_Exercise_
Rewrite the records below as a numbered list, covering everything from the line containing "Given: Open the Procedimiento tab" down to the line containing "click(x=15, y=403)", with both of those lines included. Leave out any blank lines.

[begin Records for processing]

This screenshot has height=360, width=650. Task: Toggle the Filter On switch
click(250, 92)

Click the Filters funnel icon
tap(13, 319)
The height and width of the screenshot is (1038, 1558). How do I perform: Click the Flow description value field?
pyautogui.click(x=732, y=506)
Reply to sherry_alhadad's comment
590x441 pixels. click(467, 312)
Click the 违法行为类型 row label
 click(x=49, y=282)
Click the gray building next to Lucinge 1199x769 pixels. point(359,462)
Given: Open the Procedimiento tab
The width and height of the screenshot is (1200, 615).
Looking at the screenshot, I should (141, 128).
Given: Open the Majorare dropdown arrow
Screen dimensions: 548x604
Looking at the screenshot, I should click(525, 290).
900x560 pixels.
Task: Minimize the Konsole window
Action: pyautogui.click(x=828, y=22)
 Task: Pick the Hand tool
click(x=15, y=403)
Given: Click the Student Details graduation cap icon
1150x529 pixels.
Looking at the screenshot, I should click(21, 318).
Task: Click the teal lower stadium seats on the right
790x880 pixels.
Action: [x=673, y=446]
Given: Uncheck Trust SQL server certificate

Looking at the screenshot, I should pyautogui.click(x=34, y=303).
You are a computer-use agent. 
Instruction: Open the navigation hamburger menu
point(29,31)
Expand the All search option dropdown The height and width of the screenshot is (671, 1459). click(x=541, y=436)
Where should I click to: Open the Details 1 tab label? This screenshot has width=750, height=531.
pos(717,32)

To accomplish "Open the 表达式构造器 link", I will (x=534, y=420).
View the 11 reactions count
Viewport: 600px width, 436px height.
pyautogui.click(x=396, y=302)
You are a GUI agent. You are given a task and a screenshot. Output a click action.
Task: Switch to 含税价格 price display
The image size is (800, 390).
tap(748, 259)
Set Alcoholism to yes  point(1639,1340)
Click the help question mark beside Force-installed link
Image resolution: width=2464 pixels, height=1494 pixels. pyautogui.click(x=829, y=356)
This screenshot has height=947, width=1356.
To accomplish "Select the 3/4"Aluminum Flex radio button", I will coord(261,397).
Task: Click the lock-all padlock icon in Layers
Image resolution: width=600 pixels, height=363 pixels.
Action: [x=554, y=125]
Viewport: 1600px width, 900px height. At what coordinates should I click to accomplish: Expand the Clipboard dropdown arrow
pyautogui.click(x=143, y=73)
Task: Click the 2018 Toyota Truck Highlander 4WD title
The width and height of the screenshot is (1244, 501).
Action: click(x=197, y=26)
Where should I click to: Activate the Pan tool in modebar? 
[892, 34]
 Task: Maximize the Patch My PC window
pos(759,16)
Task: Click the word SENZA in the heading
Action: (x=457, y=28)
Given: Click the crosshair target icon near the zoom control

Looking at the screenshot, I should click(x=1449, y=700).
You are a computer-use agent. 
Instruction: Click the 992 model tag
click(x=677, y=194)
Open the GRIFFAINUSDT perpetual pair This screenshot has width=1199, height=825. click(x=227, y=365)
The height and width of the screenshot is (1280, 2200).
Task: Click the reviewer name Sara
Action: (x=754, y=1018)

[end Records for processing]

_Final result_
1. Given: Open the Procedimiento tab
2. The width and height of the screenshot is (1200, 615).
3. Looking at the screenshot, I should (141, 128).
4. Given: Open the Majorare dropdown arrow
5. Screen dimensions: 548x604
6. Looking at the screenshot, I should click(525, 290).
7. 900x560 pixels.
8. Task: Minimize the Konsole window
9. Action: pyautogui.click(x=828, y=22)
10.  Task: Pick the Hand tool
11. click(x=15, y=403)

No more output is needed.